Isis snipers continued to fire at the main government building after it was stormed, restricting the movements of the soldiers, and forces pushing further into western Mosul came under rifle and rocket fire.

“The fighting is strong because most of them are foreigners and they have nowhere to go,” said the head of a sniper unit for the Rapid Response, al-Moqdadi al-Saeedi.

Some of Isis’s foreign fighters are trying to flee Mosul, said US Air Force Brig Gen Matthew Isler.

“The game is up,” said Brig Gen Isler at the Qayyara West Airfield, south of the city. “They have lost this fight and what you’re seeing is a delaying action.”

Iraq’s Counter Terrorism Service (CTS), which spearheaded the assaults that won back east Mosul, was on Tuesday moving into the western half of the city, the final and trickiest battleground in the nearly five-month campaign due to the dense civilian population living in its narrow streets.

Street by street

The CTS forces had fought their way well into the Mansour neighbourhood and were trying to advance street by street, delivering heavy fire on Isis sniper positions.

Federal police units arrived at a house in which CTS forces were stationed, but had to move out, one-by-one, to a neighbouring building as Isis rocket fire hit nearby homes.

One CTS operative on the ground said he thought it would take a few hours to retake Mansour, one of Mosul’s biggest neighbourhoods which lies southwest of the old city and could serve as a base to advance into the historic centre.

US special forces were seen walking between buildings in the same area, some carrying assault rifles with scopes and silencers.

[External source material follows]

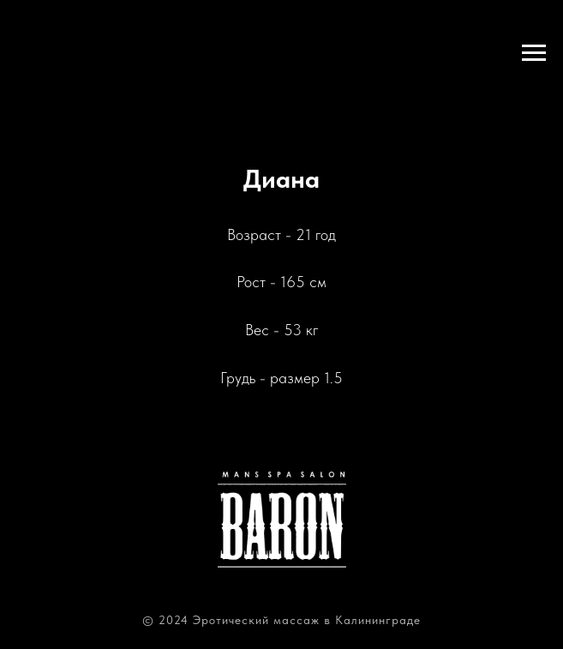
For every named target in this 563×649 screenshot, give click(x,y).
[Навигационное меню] (534, 53)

Helicopters attacked targets just to the north and thick smoke filled the sky from various explosions.

Dozens of civilians streamed out of the Mamoun district towards the CTS troops as machine-gun fire rang out in the background, adding to a wave of people displaced from Mosul that now numbers 211,000, 40,000 of whom fled last week alone, say UN agencies.

Some 750,000 people were estimated to live in west Mosul when the offensive began on February 19th.

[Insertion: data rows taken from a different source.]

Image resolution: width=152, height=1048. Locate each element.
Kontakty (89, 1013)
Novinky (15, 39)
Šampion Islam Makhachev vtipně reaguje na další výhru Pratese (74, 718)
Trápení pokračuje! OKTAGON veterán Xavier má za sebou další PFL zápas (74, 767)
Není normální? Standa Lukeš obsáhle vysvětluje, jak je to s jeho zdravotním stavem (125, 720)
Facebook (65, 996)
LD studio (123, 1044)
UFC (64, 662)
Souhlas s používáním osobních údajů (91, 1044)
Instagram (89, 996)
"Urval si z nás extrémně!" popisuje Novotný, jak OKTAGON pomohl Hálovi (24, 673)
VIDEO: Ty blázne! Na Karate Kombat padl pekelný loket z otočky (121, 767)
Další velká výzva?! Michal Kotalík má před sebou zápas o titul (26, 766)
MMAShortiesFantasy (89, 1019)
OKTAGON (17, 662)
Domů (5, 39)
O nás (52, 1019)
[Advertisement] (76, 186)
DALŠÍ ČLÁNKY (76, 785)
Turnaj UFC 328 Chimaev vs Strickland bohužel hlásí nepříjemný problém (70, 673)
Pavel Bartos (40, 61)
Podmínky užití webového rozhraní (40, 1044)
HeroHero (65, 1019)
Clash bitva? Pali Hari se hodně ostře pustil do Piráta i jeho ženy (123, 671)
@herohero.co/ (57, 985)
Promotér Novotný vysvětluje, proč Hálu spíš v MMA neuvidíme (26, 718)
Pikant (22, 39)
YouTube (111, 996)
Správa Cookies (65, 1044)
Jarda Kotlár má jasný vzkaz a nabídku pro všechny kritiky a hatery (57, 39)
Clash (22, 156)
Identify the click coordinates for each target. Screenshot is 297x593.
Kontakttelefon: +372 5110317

Among the symbolic buildings retaken overnight was one that had served at Isis’s main court, known for sentences including stonings, throwing people off roofs and chopping off hands.

The militants looted the central bank when they took over the city in 2014 and took videos of themselves destroying archaeological artefacts. Traffic in antiquities that abound in the territory under their control, from Palmyra in Syria to Nineveh in Iraq, was one of their main sources of income.

The number of Isis fighters in Mosul was estimated at 6,000 at the start of the offensive on Mosul on October 17th, by the Iraqi military which estimates that several thousand have been killed since.

Lined up against them is a 100,000-strong force of Iraqi troops, Kurdish peshmerga fighters and Iranian-trained Shia Muslim paramilitary groups.